Ce renversement de la «passivité» orientale en «activité» occidentale aurait-il pu ne pas se produire? Les derniers siècles de l’Empire romain le laissent croire, même si l’on accepte la thèse de Marrou et de Brown sur «l’Antiquité tardive» comme «renaissance culturelle» de l’antique. Il y a une phase dans la foulée de l’effondrement de l’Empire romain d’Occident qui, à la manière dont elle est présentée dans les manuels scolaires, permet de penser  que l'Occident aurait pu s’engager dans la voie orientale. Celle de la dynastie franque des Mérovingiens, inaugurée par le sacre de Clovis, roi des Francs de 481 à 511. Cette «première famille» de la monarchie française, c’est avant tout le premier royaume organisé sur les ruines de la Gaule romaine, le royaume de Francie dominée par la dynastie mérovingienne entre 481 et 751. Ces trois siècles sont présentés comme étant ceux des authentiques «rois fainéants» qui, une fois la domination franque assurée contre les tribus voisines, aurait fait le nid du catholicisme romain contre des voisins voués à l’hérésie arienne. Ces rois sont généralement qualifiés pourtant de fainéants car ils auraient repris la vie des despotes orientaux: une fois le royaume de Clovis assuré, ils se seraient abandonnés à des querelles dynastiques; auraient usé du poignard avec une dextérité à faire rougir les empereurs romains; se seraient adonnés à une vie de langueur et de paresse; ignorant les remous arabes qui montaient à l’assaut de la Rome orientale, allant jusqu’à se montrer impotents lorsque le royaume wisigoth au sud sera envahi et conquis par les Arabes. C’est alors que l'ineptie des Mérovingiens offrira à Pépin le Bref, maire du Palais, la possibilité de les culbuter et de prendre la succession, après quoi Charles Martel ira stopper l’avancée musulmane. Ce qui arriva tant de fois à la Chine soumise aux incursions étrangères; ce qui faillit ramener l’empire nippon sous la coupe mongole à partir d’une invasion de la Corée, la furioso des Carolingiens (ou des Pippinides) montra la voie à la politique occidentale, effaçant du même coup les trois siècles de domination mérovingienne.

Pourtant, le règne de Clovis, si remarquable par sa conversion opportune, ne marque pas la fin de la conquête de la Gaule romaine.
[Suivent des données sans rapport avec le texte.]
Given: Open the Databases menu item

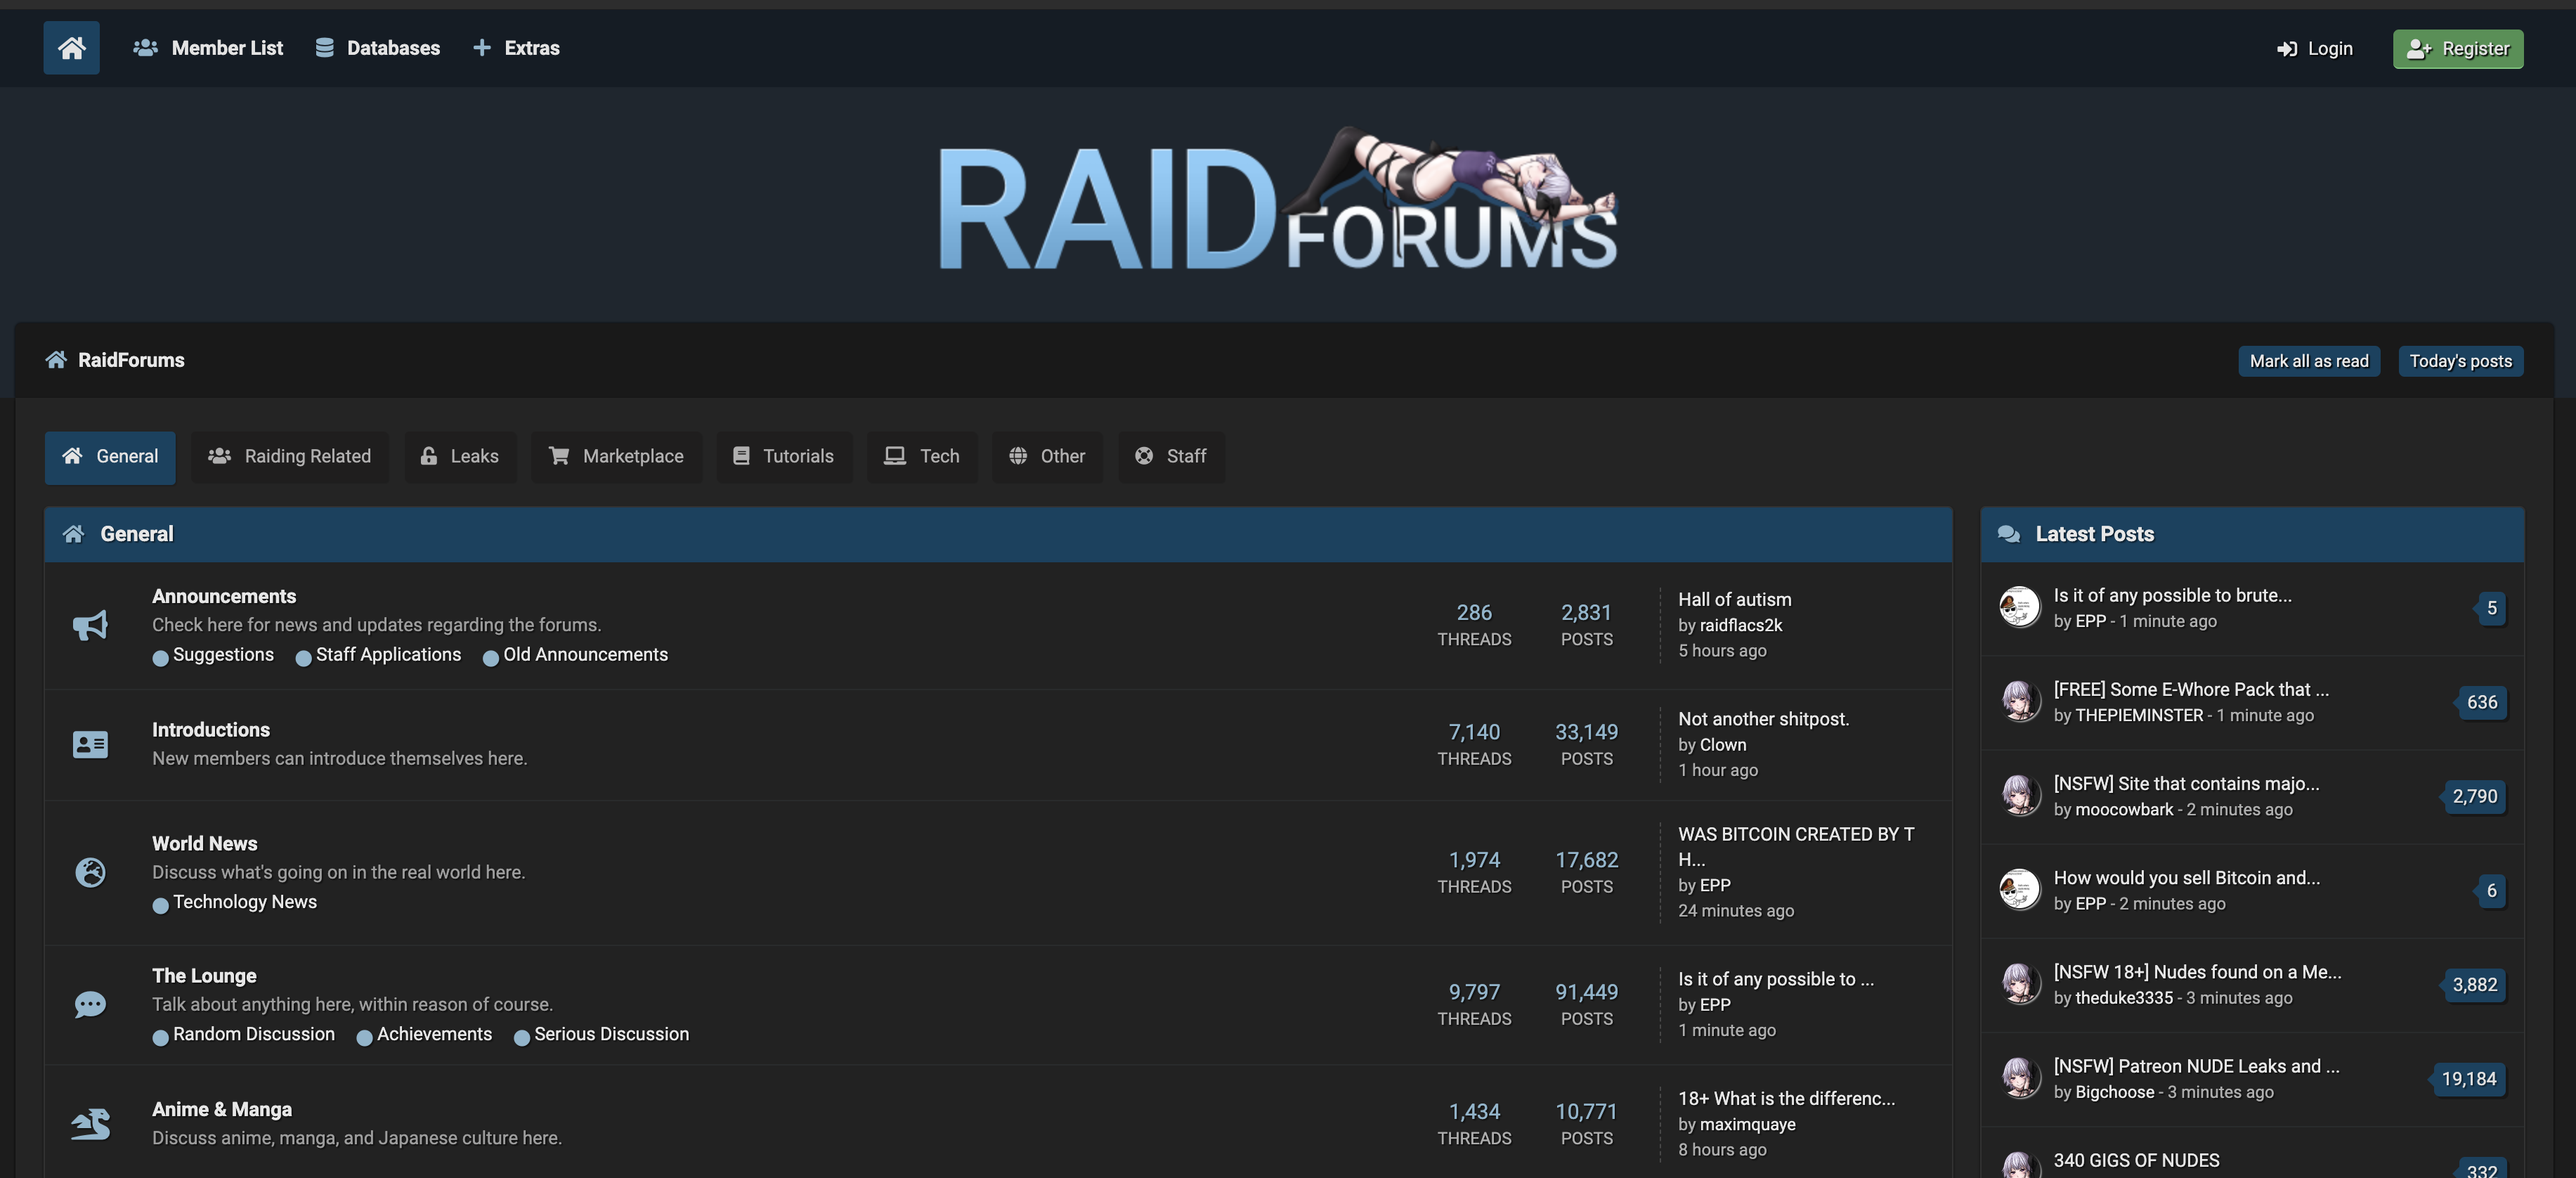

Des groupes germaniques demeurent en mouvement, partout en Europe, et ne cessent de se heurter aux territoires francs. Le geste de Clovis ne fut qu’un pied mis à terre en vue de créer un royaume, parmi d’autres royaumes qui se formaient tout autour: la Thuringe, la Bavière, la Bourgogne, bref un noyau d'une éventuelle reconstruction de l'Empire romain d'Occident. Chaque roi pouvait compétitionner avec Clovis par son appétit de conquêtes et la fureur de ses armées de combattants. Et comme Clovis traînait avec lui le droit germain, sa succession supposait le partage de son royaume entre ses fils. Ainsi, non seulement les rois mérovingiens étaient-ils en rivalité avec les rois étrangers, jouant à «paquet voleur» des territoires et des populations, mais en plus ils se guerroyaient entre eux. Guerroyer entre eux voulait plus précisément dire faire usage de l’assassinat. Les quatre fils de Clovis maintinrent des liens assez étroits entre eux, mais leurs successeurs se firent une guerre mortelle. Ferdinand Lot raconte: «Le second procédé [après la concorde], plus efficace, fut le meurtre. En supprimant frères et neveux on rétablissait l’unité et la force du Regnum. La frénésie de l’assassinat commence en 524, alors que Clodomir étant mort en laissant trois jeunes fils, Childebert et Clotaire, voyant que le lot de leur frère aîné allait s’effriter, prennent le parti de supprimer leurs neveux. Grégoire de Tours nous a laissé le récit dramatique, “shakespearien” en son genre du meurtre. Les deux oncles hésitèrent un instant devant le crime. Ils proposèrent à leur mère, Clotilde, de tondre les enfants, d’en faire des clercs; privés de leur chevelure, attribut de la royauté chez les descendants de Mérovée, les fils de Clodomir n’étaient plus aptes à régner» (F. Lot. Naissance de la France, Paris, Fayard, Col. Les Grandes Études historiques, 1948, p. 49)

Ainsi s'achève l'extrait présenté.